The Minnesota Vikings are drawing ever closer to becoming a legitimate Super Bowl contender.
Breathe it in. That first sentence would be scoffed at as overbaked hyperbole just one year ago. Many predicted the Vikings then as various things – as an up-and-coming team, as one possibility to turn a losing record into a winning record, and as one of the non-playoff teams to make the playoffs following the 2015 season. They were all of those things. Yet no one, at least no one outside the walls of Winter Park and immediate family, expected them to make the Super Bowl just yet.
They didn’t. They will be watching the Carolina Panthers and Denver Broncos in the battle of Super Bowl 50 on Sunday. Sure, there will be a little sting to it after missing out on their first playoff win since 2009 by a wide-left field goal that was little more than the old extra-point distance. But just getting to the playoffs and having an incredibly good chance to knock off the two-time NFC champion Seattle Seahawks also provided some reflective hope to the veterans of the team.
Their time is waning. Chad Greenway is a free agent. Brian Robison will also be 33 by the start of the 2016 season. Yet both of them remained productive and valued, and hungrier than ever for their next shot at the playoffs with a budding team.
What they and their 2015 teammates will be watching Sunday evening is a Carolina team they might look to emulate. During last season, head coach Mike Zimmer talked about how the Vikings wanted to be perennial division champions and playoff contenders like the Green Bay Packers had been. Minnesota Mike and his crew took that first step with their first NFC North title since 2009, taking it away from the Packers for the first time in five years.
But Zimmer is, refreshingly so, rarely satisfied. He admitted the intensity increases with each passing season that he doesn’t return to the Super Bowl after making it as a member of the Dallas Cowboys coaching staff in 1990s. Two decades later, he fully realizes how difficult it is regain the glory.
The Vikings accomplished many goals and exorcized numerous demons, learning how to win consistently on the road, taking the NFC North and making the playoffs. They became much more of the mold that Zimmer desires – a tough defense, a capable running team and one that was usually mentally sharp and physically forged.

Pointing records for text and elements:

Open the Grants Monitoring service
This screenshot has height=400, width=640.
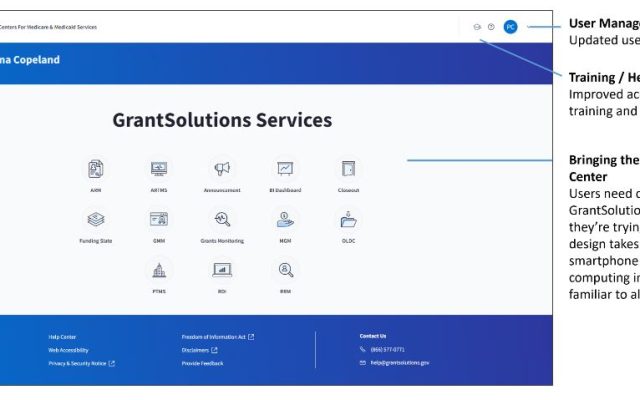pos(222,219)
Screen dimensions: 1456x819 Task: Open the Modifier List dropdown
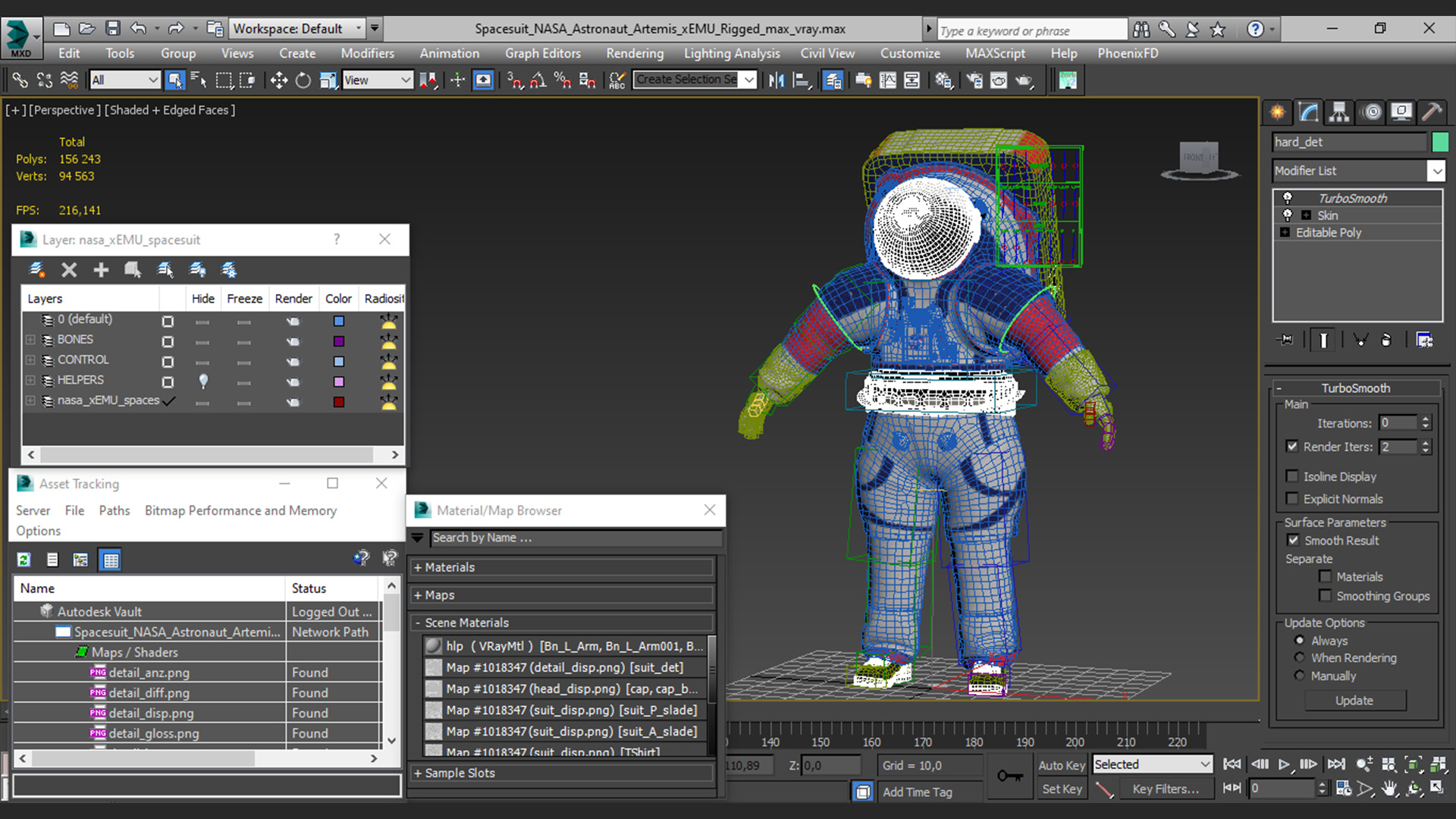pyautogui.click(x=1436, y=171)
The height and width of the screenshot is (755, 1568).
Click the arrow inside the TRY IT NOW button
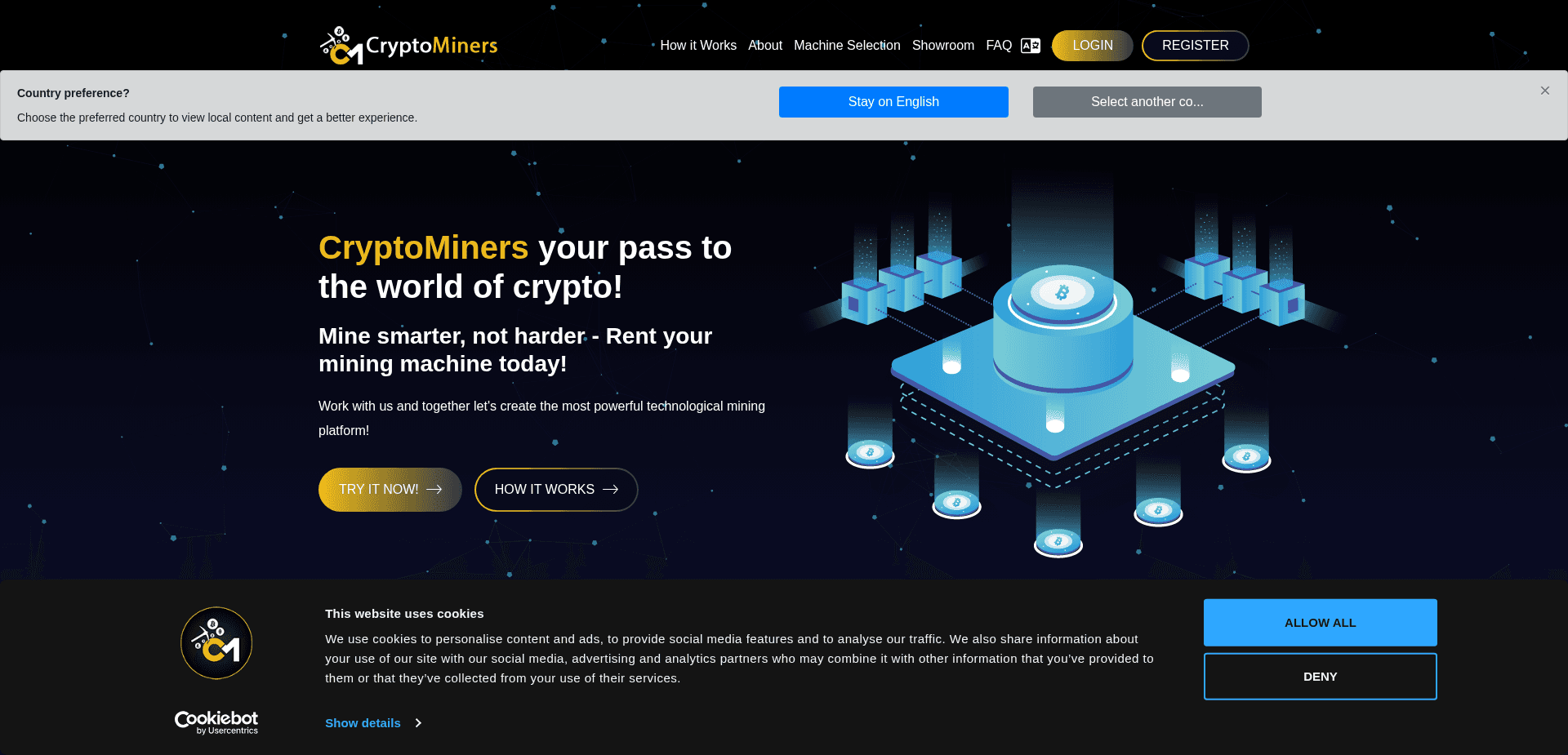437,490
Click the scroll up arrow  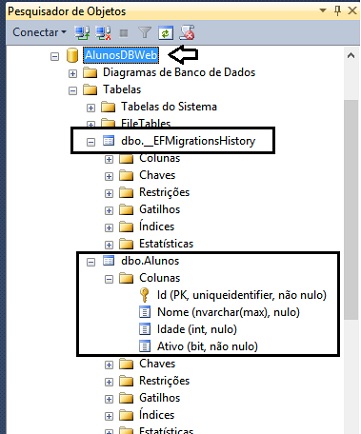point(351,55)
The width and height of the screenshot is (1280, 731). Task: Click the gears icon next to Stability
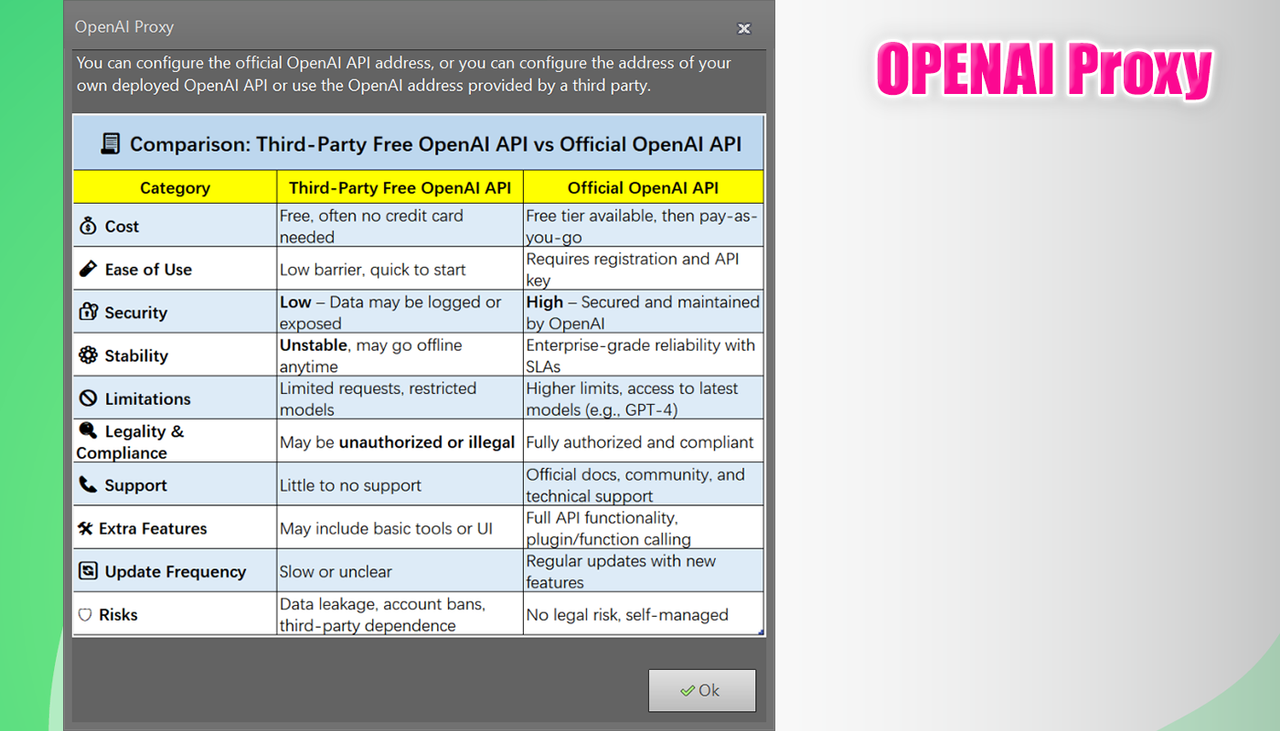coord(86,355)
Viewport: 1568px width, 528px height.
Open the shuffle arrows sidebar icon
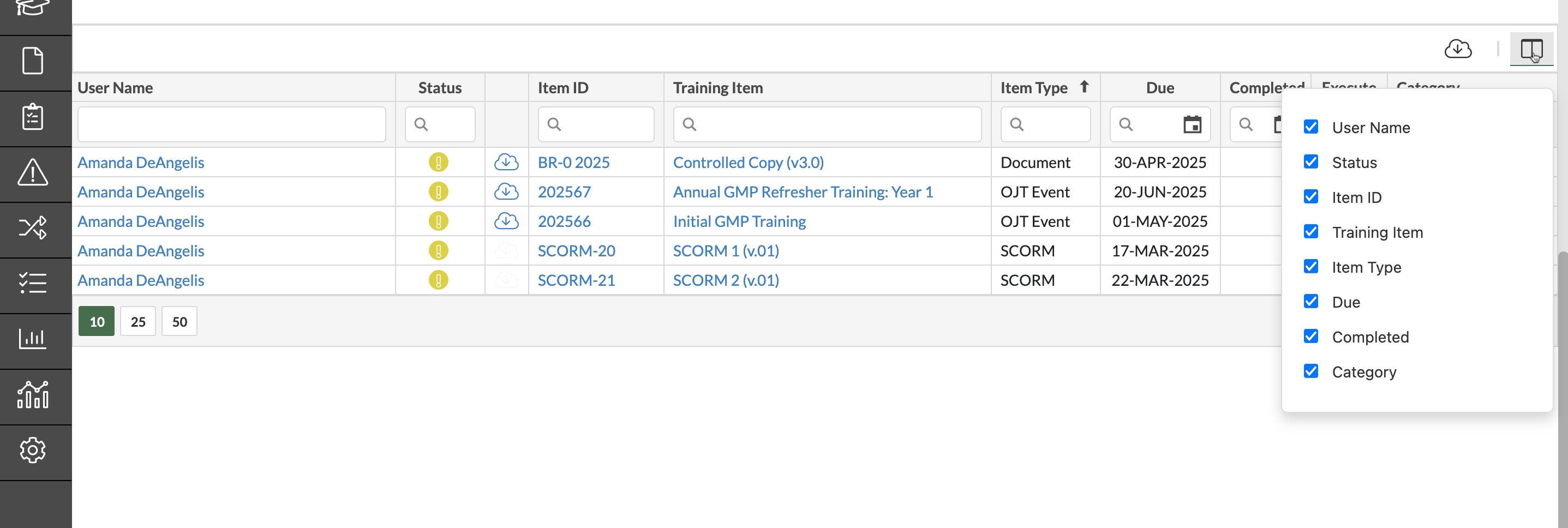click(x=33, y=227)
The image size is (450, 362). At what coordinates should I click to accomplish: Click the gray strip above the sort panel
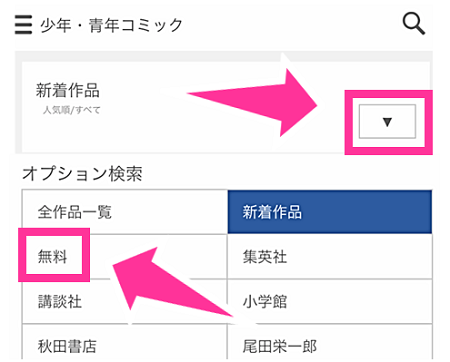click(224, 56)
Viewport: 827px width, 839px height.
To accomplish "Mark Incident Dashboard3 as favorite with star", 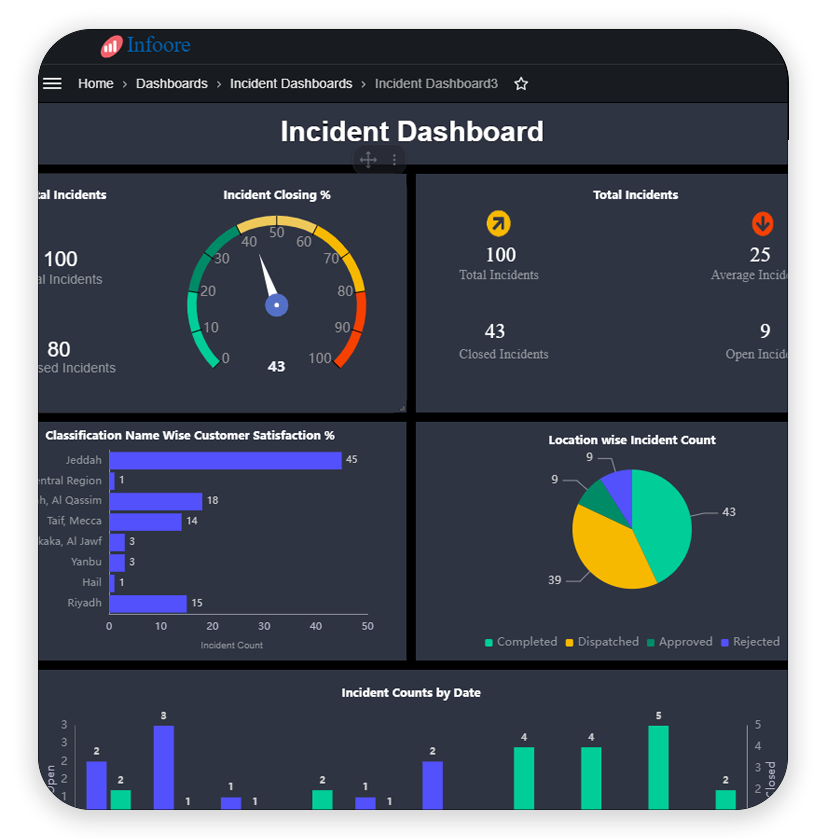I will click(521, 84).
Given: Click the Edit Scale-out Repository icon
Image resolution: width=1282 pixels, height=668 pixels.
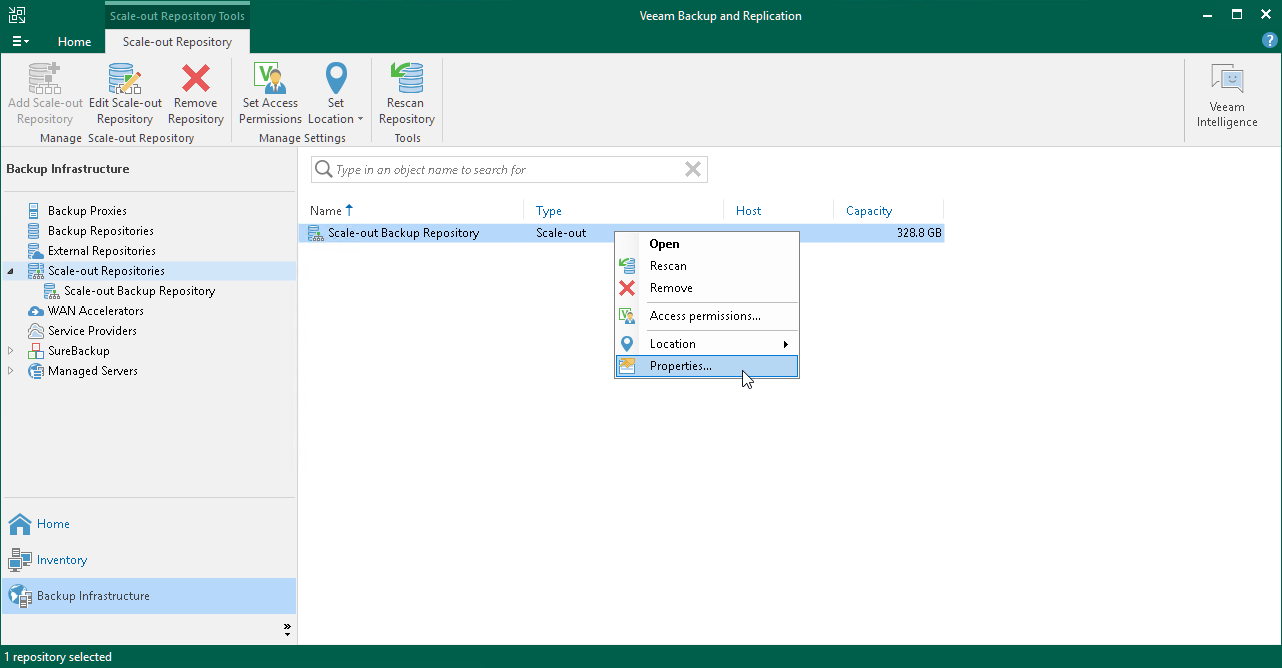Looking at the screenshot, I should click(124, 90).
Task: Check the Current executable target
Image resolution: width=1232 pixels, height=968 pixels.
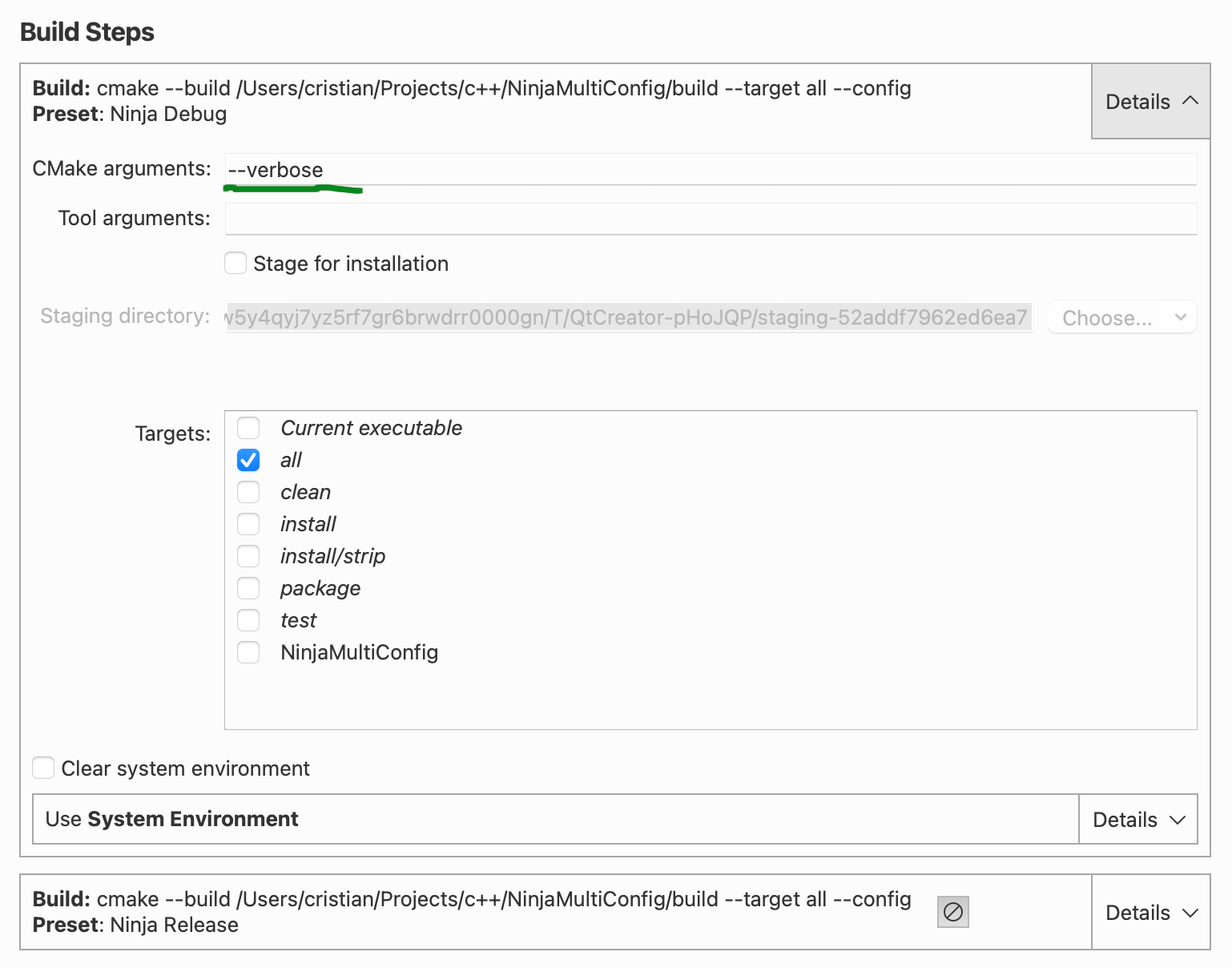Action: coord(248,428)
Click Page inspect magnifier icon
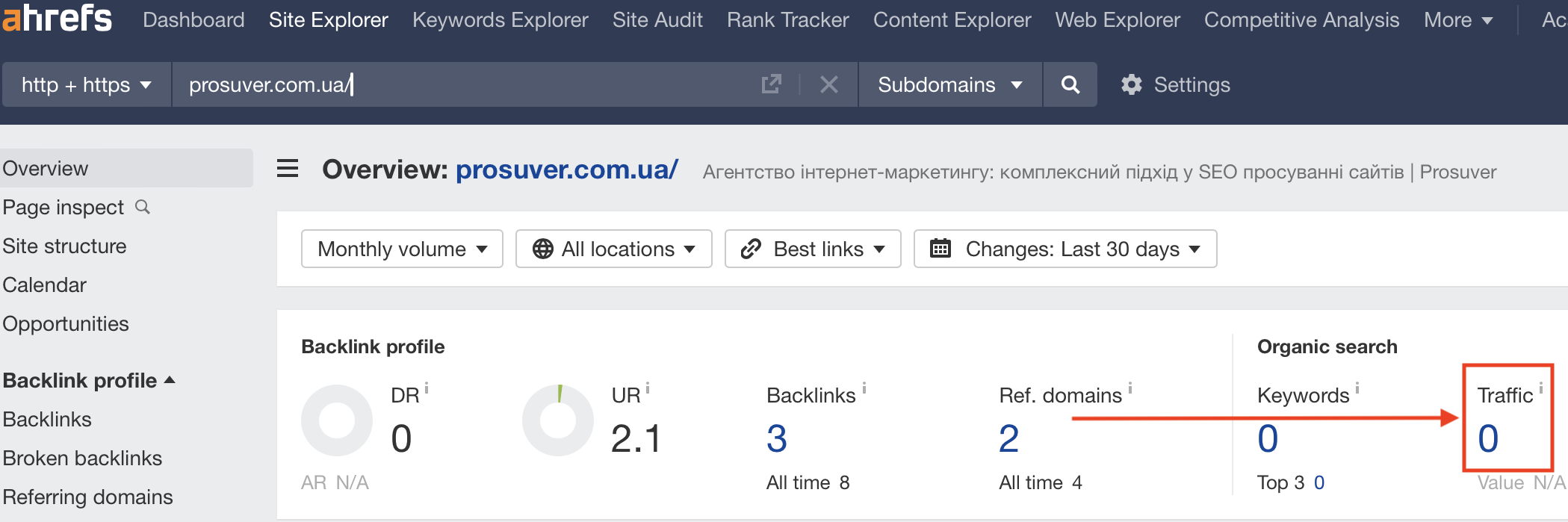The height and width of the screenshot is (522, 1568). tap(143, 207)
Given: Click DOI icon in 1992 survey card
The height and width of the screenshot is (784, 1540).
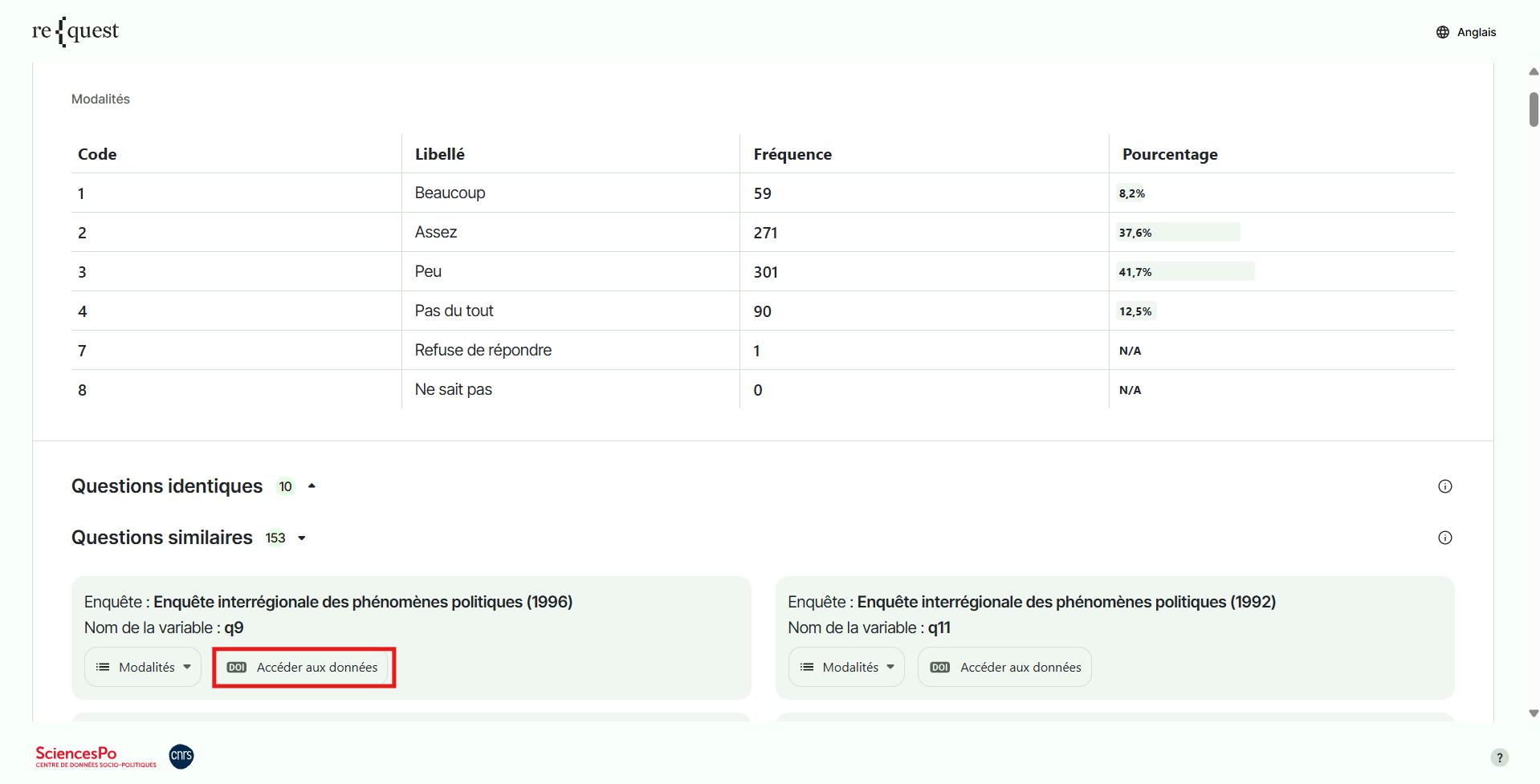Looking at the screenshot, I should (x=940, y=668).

● Tasks to perform:
a) Rewrite the passage of the Vikings article between "Their time is" and "in five years.", inclusive, putting "more eager" in place of "hungrier".
b) According to the Vikings article, what team's coaching staff was Mike Zimmer part of when he made it to the Super Bowl in the 1990s?
The records have nothing to do with the Vikings article.

● Task responses:
a)
Their time is waning. Chad Greenway is a free agent. Brian Robison will also be 33 by the start of the 2016 season. Yet both of them remained productive and valued, and more eager than ever for their next shot at the playoffs with a budding team.
What they and their 2015 teammates will be watching Sunday evening is a Carolina team they might look to emulate. During last season, head coach Mike Zimmer talked about how the Vikings wanted to be perennial division champions and playoff contenders like the Green Bay Packers had been. Minnesota Mike and his crew took that first step with their first NFC North title since 2009, taking it away from the Packers for the first time in five years.

b) The Dallas Cowboys.